I couldn’t help but laugh. His opinions were like those of a child. He had excised the gods from nature, which I confess is a reasonable stance to make. They are horribly unnatural parasites, but not the way he conceived of it. The man spoke like an atheist in denial. I supposed he thought the heart of a city was the courthouse or something of the like, rather than the temples and shrines. Part of me wondered whether he understood the function of a heart, literal or poetical.
Jacque took my laughter as agreement, and continued his spiel. He even leapt up, bottle in hand, pacing the room. “With the advent of settlements, man’s wisdom came to use, and he mixed his labor with the things of nature–”
“Making them his own, yes. I’m the one who wrote on that subject, some years ago.”
“Yes! And as it is man’s nature to die after so many years, his creations outlast him, and by vulgar tradition, these things fall to the children of the creator. From that advantage, they first begin to rob and extort their fellows. One small advantage is plied to a larger advantage, and so on over the years, decades, centuries, into this!” The writer threw his arms to either side, sloshing red wine across the rugs.
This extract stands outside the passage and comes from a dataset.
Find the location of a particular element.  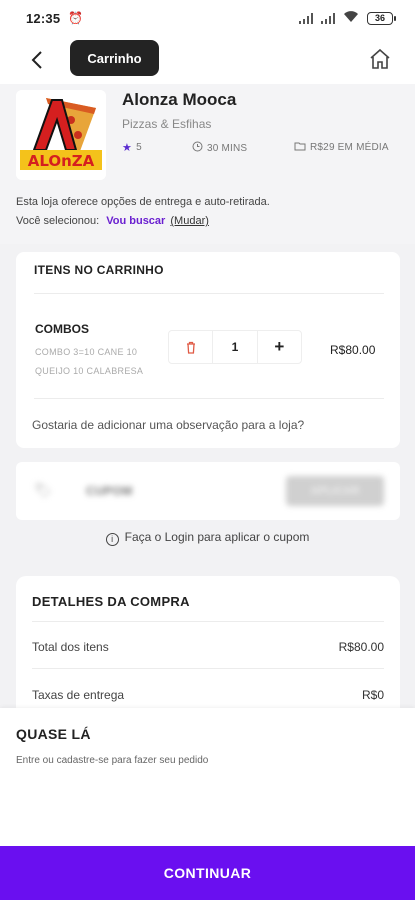

wifi-icon is located at coordinates (351, 18).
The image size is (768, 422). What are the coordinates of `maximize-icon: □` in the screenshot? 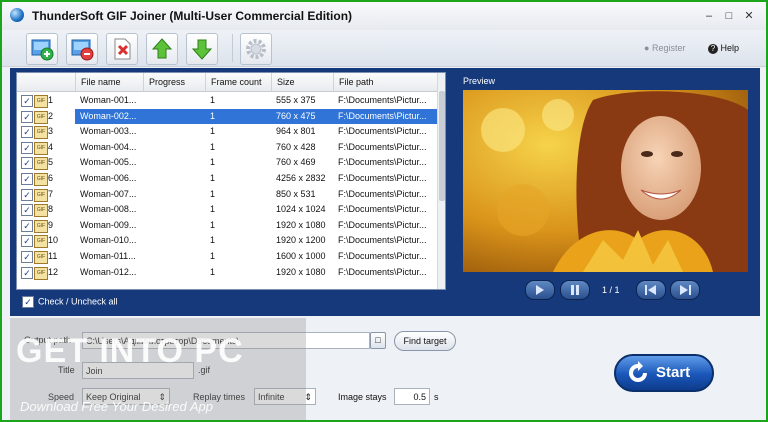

He probably broke some maid’s heart, but he did so without fear because he had besotten the youngest of the ladies Ashe and she could never see anything wrong with him.
“Please, if you would, answer an old man this question. What would you have done about these vulgar traditions? The ones which have so comfortably kept you fed and drunk?”
“Destroy them,” Jacque said, without a moment’s hesitation. “Wipe the slate clean and let us, in our cities, set society straight by rational thought. We’ve centuries of practice at it now. We wouldn’t make such a broken society as this.”
“So you think you can reason your way to utopia?”
“Not me alone. The will of the people can however. Didn’t I tell you? I believe in democracy.”